On 21/1/26 13:41, Zi Yan wrote:
On 20 Jan 2026, at 18:34, Jordan Niethe wrote:

Hi,

On 21/1/26 10:06, Zi Yan wrote:
On 20 Jan 2026, at 18:02, Jordan Niethe wrote:

Hi,

On 21/1/26 09:53, Zi Yan wrote:
On 20 Jan 2026, at 17:33, Jordan Niethe wrote:

On 14/1/26 07:04, Zi Yan wrote:
On 7 Jan 2026, at 4:18, Jordan Niethe wrote:

Currently when creating these device private struct pages, the first
step is to use request_free_mem_region() to get a range of physical
address space large enough to represent the devices memory. This
allocated physical address range is then remapped as device private
memory using memremap_pages().

Needing allocation of physical address space has some problems:

      1) There may be insufficient physical address space to represent the
         device memory. KASLR reducing the physical address space and VM
         configurations with limited physical address space increase the
         likelihood of hitting this especially as device memory increases. This
         has been observed to prevent device private from being initialized.

      2) Attempting to add the device private pages to the linear map at
         addresses beyond the actual physical memory causes issues on
         architectures like aarch64 meaning the feature does not work there.

Instead of using the physical address space, introduce a device private
address space and allocate devices regions from there to represent the
device private pages.

Introduce a new interface memremap_device_private_pagemap() that
allocates a requested amount of device private address space and creates
the necessary device private pages.

To support this new interface, struct dev_pagemap needs some changes:

      - Add a new dev_pagemap::nr_pages field as an input parameter.
      - Add a new dev_pagemap::pages array to store the device
        private pages.

When using memremap_device_private_pagemap(), rather then passing in
dev_pagemap::ranges[dev_pagemap::nr_ranges] of physical address space to
be remapped, dev_pagemap::nr_ranges will always be 1, and the device
private range that is reserved is returned in dev_pagemap::range.

DATA BLOCK:

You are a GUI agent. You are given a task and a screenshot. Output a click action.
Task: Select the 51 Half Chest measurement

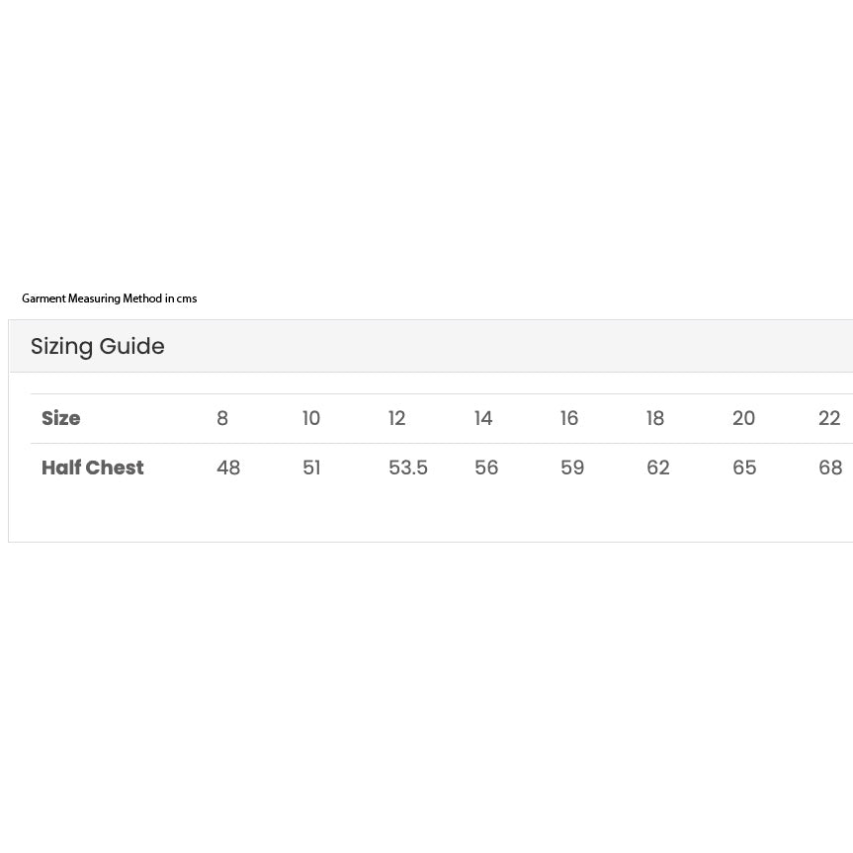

WRITTEN EXERCISE: In the mailing list thread, which function is currently used to get a range of physical address space for the device private struct pages? Answer using only the mailing list thread.

WRITTEN RESPONSE: request_free_mem_region()